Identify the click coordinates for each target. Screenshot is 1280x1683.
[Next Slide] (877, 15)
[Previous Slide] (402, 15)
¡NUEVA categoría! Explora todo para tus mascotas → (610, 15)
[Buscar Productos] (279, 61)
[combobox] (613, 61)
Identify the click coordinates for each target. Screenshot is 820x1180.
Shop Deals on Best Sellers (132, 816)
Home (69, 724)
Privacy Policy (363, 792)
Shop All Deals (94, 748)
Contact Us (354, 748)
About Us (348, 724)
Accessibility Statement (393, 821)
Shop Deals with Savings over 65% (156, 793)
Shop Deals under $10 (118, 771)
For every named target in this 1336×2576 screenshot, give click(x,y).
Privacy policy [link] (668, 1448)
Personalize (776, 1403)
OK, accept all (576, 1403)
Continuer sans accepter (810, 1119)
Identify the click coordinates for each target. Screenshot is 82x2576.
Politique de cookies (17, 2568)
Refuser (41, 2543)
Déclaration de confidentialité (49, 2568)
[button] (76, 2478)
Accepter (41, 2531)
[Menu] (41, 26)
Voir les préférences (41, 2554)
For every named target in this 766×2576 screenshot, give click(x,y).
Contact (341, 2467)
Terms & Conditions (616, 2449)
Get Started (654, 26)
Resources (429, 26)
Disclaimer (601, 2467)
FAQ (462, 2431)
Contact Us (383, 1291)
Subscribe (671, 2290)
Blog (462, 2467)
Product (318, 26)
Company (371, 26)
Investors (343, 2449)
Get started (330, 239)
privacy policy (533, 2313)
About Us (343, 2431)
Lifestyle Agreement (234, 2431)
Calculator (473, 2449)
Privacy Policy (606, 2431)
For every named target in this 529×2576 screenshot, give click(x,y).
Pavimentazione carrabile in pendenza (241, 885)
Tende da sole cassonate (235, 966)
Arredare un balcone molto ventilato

## WHAT YOU WILL DO
Extract the lines of the preceding material that run from the line with "Personalize (776, 1403)" through the line with "[Menu] (41, 26)", inclusive, reproducing them exactly and adding nothing.

## RESPONSE
Personalize (776, 1403)
OK, accept all (576, 1403)
Continuer sans accepter (810, 1119)
Identify the click coordinates for each target. Screenshot is 82x2576.
Politique de cookies (17, 2568)
Refuser (41, 2543)
Déclaration de confidentialité (49, 2568)
[button] (76, 2478)
Accepter (41, 2531)
[Menu] (41, 26)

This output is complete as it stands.